Spider hunters are solitary wasps, quite antisocial in wasp society actually, though they are great orators and have no trouble giving public lectures... Which reminds me of their occasional loudness... They can sound as loud as a bumble bee against the right surface.
An AC duct would probably be a great amplifier.
The going away and coming back could be that it got a bit lost, found its way out and them came back because life on the outside was confusing and difficult.
Or your ducts are crawling with evil spiders and it found the ducts a virtual spider supermarket and it keeps coming back for more...
I would recommend focusing on the first scenario, as most people aren't as one with Mother Earth enough so as to be okay with the idea of an army of spiders massing in their HVAC ducts while plotting their conquest of mankind.

This wasn't helpful was it?

But it's just a thought, in case they don't find anything and nobody believes you and they tell you that you are imagining things or that you are crazy...
You are not...
Trust me, there are tests and a review board and you have to be licensed and every year you have get recertified and the license requirements keep changing... It's a real hassle.

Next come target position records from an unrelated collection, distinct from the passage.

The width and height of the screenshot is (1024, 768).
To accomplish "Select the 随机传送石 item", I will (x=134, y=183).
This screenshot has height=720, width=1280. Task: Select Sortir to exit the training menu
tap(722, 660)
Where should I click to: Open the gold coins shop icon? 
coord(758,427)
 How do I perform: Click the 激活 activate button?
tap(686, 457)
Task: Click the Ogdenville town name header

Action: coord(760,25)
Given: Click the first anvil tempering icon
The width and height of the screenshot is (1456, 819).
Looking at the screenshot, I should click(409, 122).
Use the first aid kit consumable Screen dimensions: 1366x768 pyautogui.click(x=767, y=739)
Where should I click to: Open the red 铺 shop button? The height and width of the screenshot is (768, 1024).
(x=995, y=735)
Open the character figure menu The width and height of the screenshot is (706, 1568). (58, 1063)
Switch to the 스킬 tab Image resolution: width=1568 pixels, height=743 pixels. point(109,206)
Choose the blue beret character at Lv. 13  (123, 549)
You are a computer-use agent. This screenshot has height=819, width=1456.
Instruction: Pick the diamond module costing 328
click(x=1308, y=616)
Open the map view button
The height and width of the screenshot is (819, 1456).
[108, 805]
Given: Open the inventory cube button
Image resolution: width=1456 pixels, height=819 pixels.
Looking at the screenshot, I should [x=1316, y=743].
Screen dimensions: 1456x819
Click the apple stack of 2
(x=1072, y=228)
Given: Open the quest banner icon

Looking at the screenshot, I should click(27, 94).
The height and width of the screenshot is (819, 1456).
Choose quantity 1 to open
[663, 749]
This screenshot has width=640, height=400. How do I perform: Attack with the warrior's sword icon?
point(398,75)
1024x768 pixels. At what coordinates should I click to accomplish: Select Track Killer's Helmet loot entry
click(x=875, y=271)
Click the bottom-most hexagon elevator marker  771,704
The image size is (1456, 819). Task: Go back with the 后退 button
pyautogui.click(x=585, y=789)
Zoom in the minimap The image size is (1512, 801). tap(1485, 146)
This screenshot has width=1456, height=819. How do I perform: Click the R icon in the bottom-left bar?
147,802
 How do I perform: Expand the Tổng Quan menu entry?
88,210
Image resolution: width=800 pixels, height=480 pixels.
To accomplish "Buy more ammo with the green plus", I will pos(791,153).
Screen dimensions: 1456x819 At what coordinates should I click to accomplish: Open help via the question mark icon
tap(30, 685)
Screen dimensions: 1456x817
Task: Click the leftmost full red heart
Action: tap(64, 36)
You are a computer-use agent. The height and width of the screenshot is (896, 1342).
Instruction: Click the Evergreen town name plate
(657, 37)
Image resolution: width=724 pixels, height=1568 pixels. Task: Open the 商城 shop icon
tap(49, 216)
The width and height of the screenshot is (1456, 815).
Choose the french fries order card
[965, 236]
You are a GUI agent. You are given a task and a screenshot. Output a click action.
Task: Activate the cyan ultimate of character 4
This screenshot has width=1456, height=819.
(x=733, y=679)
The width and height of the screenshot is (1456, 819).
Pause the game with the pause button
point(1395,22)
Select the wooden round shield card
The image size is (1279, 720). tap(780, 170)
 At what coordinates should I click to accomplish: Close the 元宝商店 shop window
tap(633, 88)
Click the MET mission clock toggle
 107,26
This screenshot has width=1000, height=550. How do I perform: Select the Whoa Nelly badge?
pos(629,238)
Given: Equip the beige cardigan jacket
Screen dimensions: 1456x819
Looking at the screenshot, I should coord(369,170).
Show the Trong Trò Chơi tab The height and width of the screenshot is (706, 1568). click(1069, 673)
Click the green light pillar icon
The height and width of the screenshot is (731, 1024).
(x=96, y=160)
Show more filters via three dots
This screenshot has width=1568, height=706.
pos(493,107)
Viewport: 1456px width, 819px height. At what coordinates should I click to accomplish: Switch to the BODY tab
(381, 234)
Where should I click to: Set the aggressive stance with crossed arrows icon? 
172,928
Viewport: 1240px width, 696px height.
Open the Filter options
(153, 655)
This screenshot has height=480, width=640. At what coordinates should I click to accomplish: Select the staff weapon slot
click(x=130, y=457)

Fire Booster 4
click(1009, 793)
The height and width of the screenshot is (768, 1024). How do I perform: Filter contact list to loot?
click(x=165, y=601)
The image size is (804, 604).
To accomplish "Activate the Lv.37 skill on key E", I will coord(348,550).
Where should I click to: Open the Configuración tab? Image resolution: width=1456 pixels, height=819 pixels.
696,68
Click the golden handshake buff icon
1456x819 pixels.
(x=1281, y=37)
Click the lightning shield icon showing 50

Anyway good luck with the buzzing... Hopefully they are able to stop it...
If it turns out to be the ghost of a bee that died in the duct and it won't go away, look into getting a few Priest Beetles, they are pretty good at exorcisms, but they are hard to find...

Either way good luck.
 

Lyne

Distinguished
HW Honey Bear
Anyway good luck with the buzzing... Hopefully they are able to stop it...
If it turns out to be the ghost of a bee that died in the duct and it won't go away, look into getting a few Priest Beetles, they are pretty good at exorcisms, but they are hard to find...

Either way good luck.

LOL, and thanks... still quite nervous...called the lady back to make sure I told her my home is a TWO story house...she said yes, that's why I'm sending two techs out... it's so hard to wait... ! Trying to distract myself...reassure myself...my AC guy changed filters end of May, no bees then... but afraid a month + is long enough to build a hive!? Read more on line...even "live bee removal sites" say in some instances (like mine), it's better to call an exterminator... BUT they said after the first kill visit they'd have to come back for the hive/pupa kill?!? and it said NOT to leave the "dead" hive/wax/honey, cause it could rot and smell...so I'm armed with more knowledge and "?" to ask the guys coming Monday...
 

JOdel

Dances with Bees
HW Honey Bear
I occasionally get a (dead) bee in my sink. They come down through the stove vent. Which I sincerely doubt has ever been cleaned. The building is 86 years old. I think the soot poisons them. Not altogether sure why they always end up in the sink.
 

Lyne

Distinguished
HW Honey Bear
Soooo.... OF COURSE the sound would stop when the pest control guy got here!?! Actually it had gone quiet again over the weekend... I felt like a ditz... BUT am vastly relieved that there is NO hive or bees in my attic!!! (since I HAD had a queen & workers get in and start one a few years ago)... this guy & I agreed, IF the noise comes back, I'm to call my AC guys next....but now I have to chalk it up to "gremlins" I guess... ( I DO still think a single -dumb- bee had gotten itself stuck in there somehow... oh and NEXT filter change, I'll tell my AC guy to look hard for anything inside there...
 

eclark1894

Visionary
Soooo.... OF COURSE the sound would stop when the pest control guy got here!?! Actually it had gone quiet again over the weekend... I felt like a ditz... BUT am vastly relieved that there is NO hive or bees in my attic!!! (since I HAD had a queen & workers get in and start one a few years ago)... this guy & I agreed, IF the noise comes back, I'm to call my AC guys next....but now I have to chalk it up to "gremlins" I guess... ( I DO still think a single -dumb- bee had gotten itself stuck in there somehow... oh and NEXT filter change, I'll tell my AC guy to look hard for anything inside there...
That's how ghosts are, Lyne. They really active as long as you're home alone by yourself. But the moment you bring the ghostbusters, they go dormant.